How do we choose between full rebuild, encapsulation, or progressive migration?

The choice depends on business risk tolerance, budget, system complexity and time to value. Full rebuild offers a clean slate but involves higher cost and risk. Encapsulation delivers quick wins by modernizing interfaces and exposing APIs but retains underlying technical debt. Progressive migration balances both: it breaks down the monolith into modules, enabling staged delivery, validation, and minimal downtime for a pragmatic, risk-aware path to modernization.

What are the main cost factors in a legacy IT modernization project?

Project scope, system complexity, integration points, licensing and resource expertise drive costs. Custom code rewrites and data migration usually require the largest investment, especially when refactoring business-critical modules. Third-party tools and frameworks may incur licensing or consulting fees. A modular, phased approach can spread expenses over time, reduce risk, and increase ROI compared to a single large investment.

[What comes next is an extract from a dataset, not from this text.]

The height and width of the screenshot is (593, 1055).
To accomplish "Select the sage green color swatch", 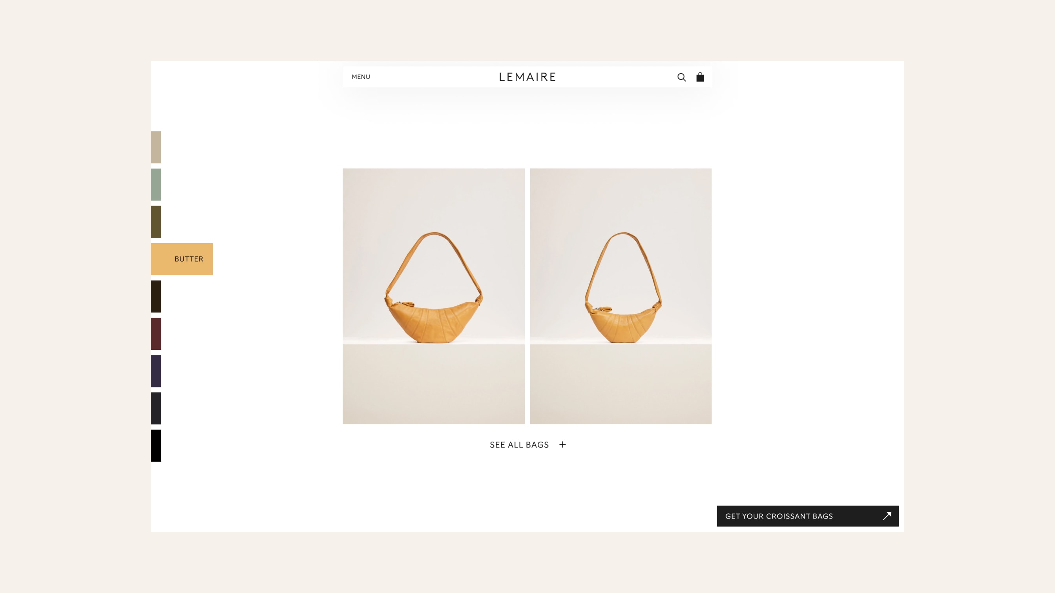I will pos(156,185).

How can an organization mitigate risks during modernization?

Conduct a thorough audit of legacy code, dependencies, and data flows before defining a modernization roadmap. Adopt a phased approach with prototypes or pilot modules to validate assumptions. Implement automated testing and continuous integration for early detection of issues. Retain rollback plans for each phase. Engage cross-functional teams, including security, operations and business units to align objectives and ensure smooth cutovers without business disruption.

What role does open source play in modernizing legacy systems?

Open source frameworks and libraries eliminate vendor lock-in, reduce licensing costs and foster community-driven innovation. They provide transparent codebases that can be audited and extended to meet specific needs. Open standards ensure interoperability across modern platforms. Combined with custom development, open source components accelerate modernization, improve security through peer review, and build flexible, future-proof architectures aligned with sustainable IT principles.

How long does a typical phased modernization approach take?

Timelines vary based on system size, scope of modules selected and resource availability. A small pilot phase or proof of concept may take 3–6 months. Successive iterative modules can each span a few weeks to several months. Overall, a comprehensive modernization program for a mid-size legacy system often ranges from 12 to 24 months when executed in parallel with ongoing operations. Context-driven planning ensures realistic milestones and risk management.

Which KPIs best measure the success of IT modernization?

Key metrics include application uptime and mean time to recovery (MTTR), performance benchmarks such as response time and throughput, and maintenance cost reductions. Business KPIs like time to market for new features or rate of successful deployments also reflect agility gains. User satisfaction scores and security metrics—number of vulnerabilities patched or compliance status—demonstrate the modernization’s impact on reliability, cost efficiency and digital innovation capacity.

How does modernizing legacy systems improve digital agility and innovation?

By adopting modular architectures like microservices and open APIs, organizations can develop, test and deploy new features independently, significantly reducing time-to-market. Modern platforms support integration with cloud services, analytics tools and third-party solutions. Automation pipelines and scalable infrastructure free teams from maintenance overheads, enabling them to focus on value-adding innovation and adapt swiftly to market changes, thereby turning IT from a bottleneck into a strategic enabler.